For ChatGPT to achieve such a good interactive communication effect, the core is the GPT mechanism. In addition to pre-trained (Pre-trained) and artificial feedback reinforcement learning (RLHF - Reinforcement Learning from Human Feedback), the most basic of the GPT mechanism is This T (Transformer) mechanism.

The entire Transformer can be simply understood as an "unsupervised learning" "word solitaire" game, and then complete the training of the entire core basic large model, and then make this LLM (large model) look more and more intelligent through RLHF intensive training.

How RNN develops to Transformer

Let's take a look at the entire Transformer development roadmap:

Seeing that the key nodes above are mainly RNN -> LSTM -> Attention -> Transformer, the basic is to develop the long and short memory network (LSTM) from the cyclic neural network (RNN), and then the attention mechanism (Attention) was born, and then To Transformer (including Multi-Head Attention multi-head self-attention), the large framework system of the entire Transformer is established.

RNN (Recurrent Neural Network - Recurrent Neural Network)

To understand the basic principles of RNN, we can simply understand it.

For example, when we recognize a picture, each picture is independent, and the recognition of "apple" in the picture has no effect on the recognition of the next picture as "pear". But with languages, order is super important. The two sentences "I eat apples" and "Apple eats me" have completely different meanings, and the order also provides information. For example, there is a high probability that "eating" is followed by food nouns.

To understand this connection between data, people invented a model called a recurrent neural network, or RNN for short. RNN is a kind of neural network, it can be understood that it has a small memory box, which is used to remember past data. When new data comes in, the network needs to consider the information stored in the memory box. With the input of new data, the stored information is constantly updated. The information in the memory box is called "hidden state".

RNNs are most commonly used in natural language processing, such as machine translation and writing poetry. "Machine translation" is to find sequences that express the same meaning in different languages ​​(translate Chinese into English); poetry generation is to generate logical word sequences according to themes and rules; change the type of input and output, input pictures and output sentences is "see picture Speech can also be regarded as a time-series sound signal, and scenarios such as speech recognition and speech generation are also within the capabilities of RNN; stock price changes can also be regarded as a time-varying sequence, and many quantitative trading models are based on this understanding.

(The h in the middle is the hidden state, c is the input, and y is the output)

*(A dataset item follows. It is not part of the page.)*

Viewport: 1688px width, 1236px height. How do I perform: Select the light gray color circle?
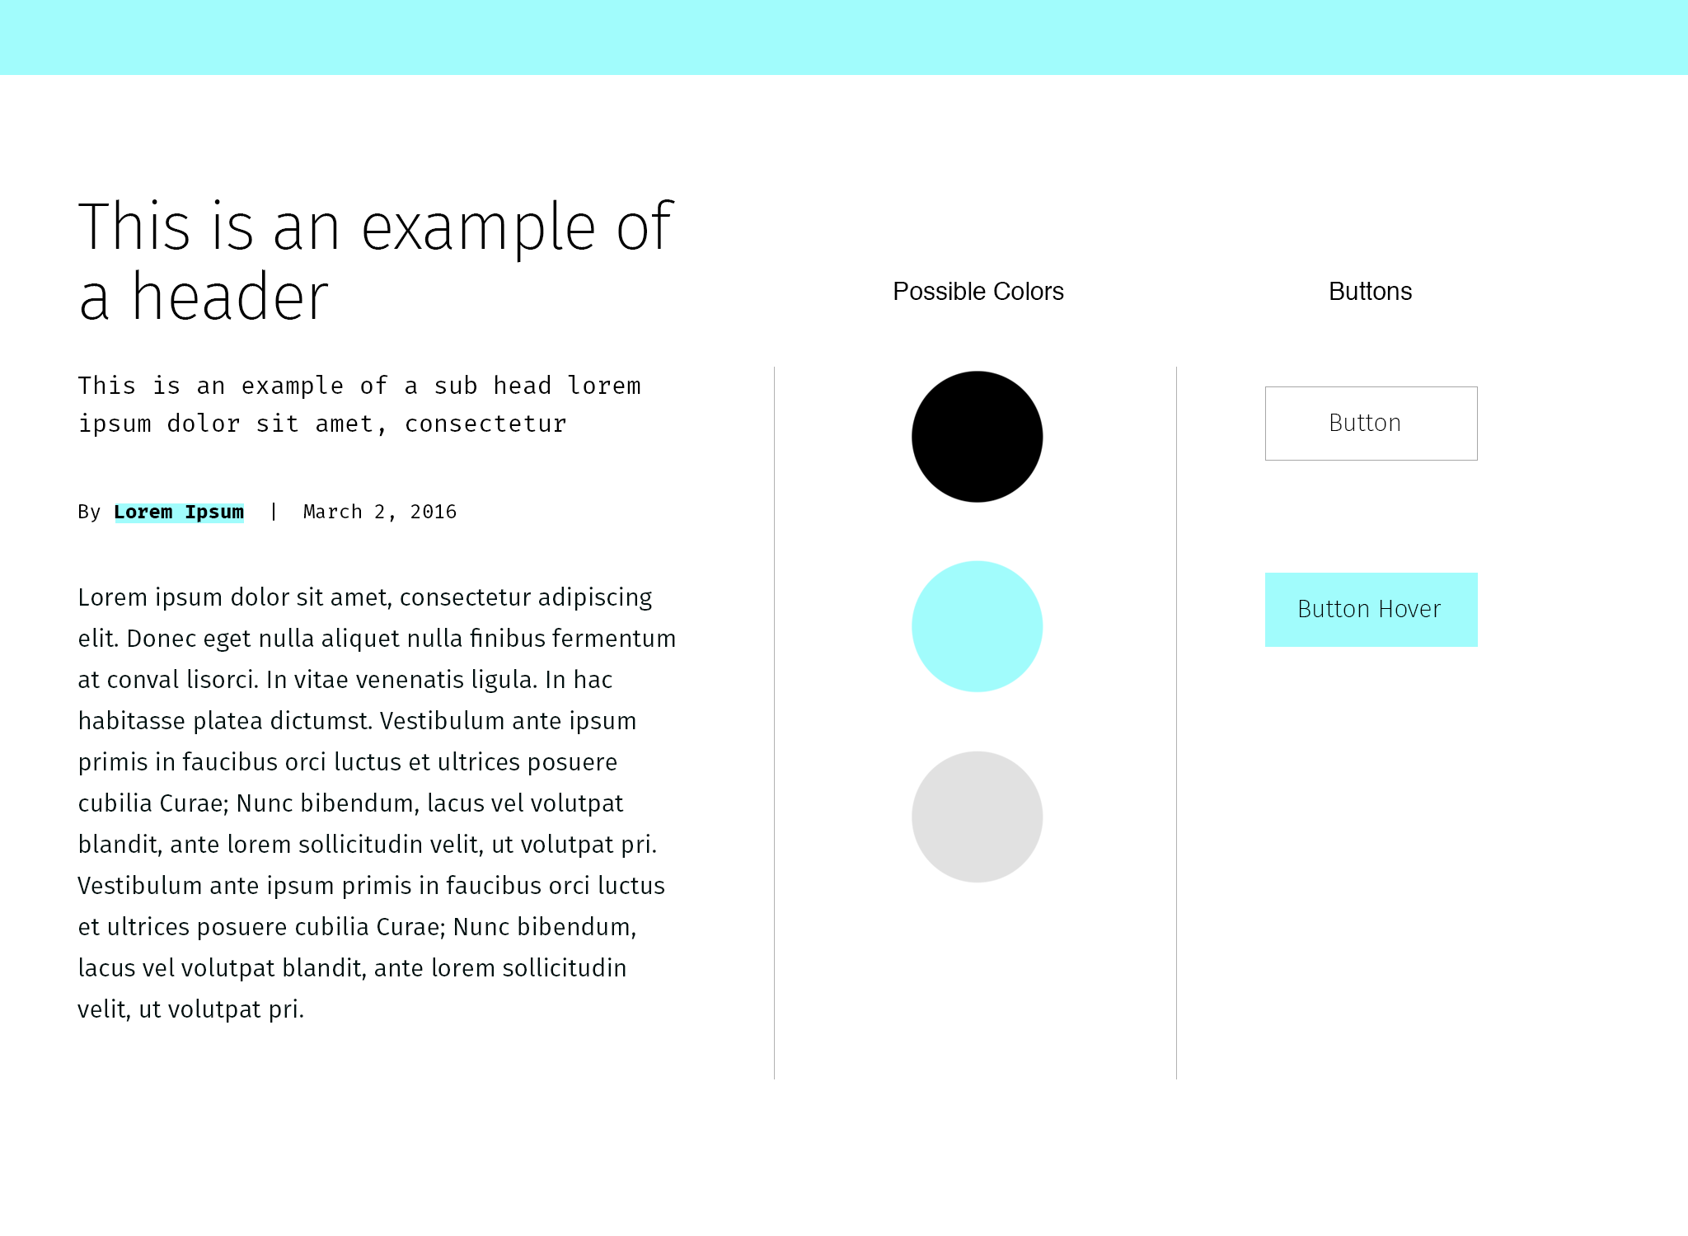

RNN can process sequence data, that is, both its input and output can be sequences. This is because RNN has loops in the hidden layer, which can maintain the internal state of the network and continuously update the state according to the input sequence data.

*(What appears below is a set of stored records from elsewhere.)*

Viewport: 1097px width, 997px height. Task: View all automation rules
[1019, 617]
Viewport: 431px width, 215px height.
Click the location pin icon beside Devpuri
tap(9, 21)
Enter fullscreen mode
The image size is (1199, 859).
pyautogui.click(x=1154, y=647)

RNN is very powerful, and it can handle pictures and texts very well, and has many applicable scenarios. But RNN also has obvious disadvantages, such as the earlier the data is input, the smaller the influence in the hidden state. That is to say, if a sentence is very long, RNN will forget what to say at the beginning, and standard RNN will have the problem of gradient disappearance or gradient explosion on longer sequences, which makes it unable to capture long-term dependencies. For this reason, an improved version of RNN-LSTM (Long Short-Term Memory Network) was invented later.

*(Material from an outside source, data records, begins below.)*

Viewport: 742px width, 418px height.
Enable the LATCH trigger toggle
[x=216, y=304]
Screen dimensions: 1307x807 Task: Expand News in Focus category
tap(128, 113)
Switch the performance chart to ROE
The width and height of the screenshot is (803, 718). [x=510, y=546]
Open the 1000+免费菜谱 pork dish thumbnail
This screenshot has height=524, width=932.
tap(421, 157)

LSTM (Long Short-Term Memory, long short-term memory network)

RNN has a certain memory ability, but unfortunately it can only remember short-term memory, and its performance in various tasks is not very good. So what to do?

People turned their attention to humans themselves. People's memory is selective, we don't remember everything that happened at every moment, we will selectively save important things and discard unimportant things. Referring to this memory mechanism of human beings, Sepp Hochreiter transformed the "memory box" in 1997 and found the mechanism of "door". "Gate" is a switch used to decide how to save information, its value is between 0 and 1, 1 means completely saved, 0 means completely discarded.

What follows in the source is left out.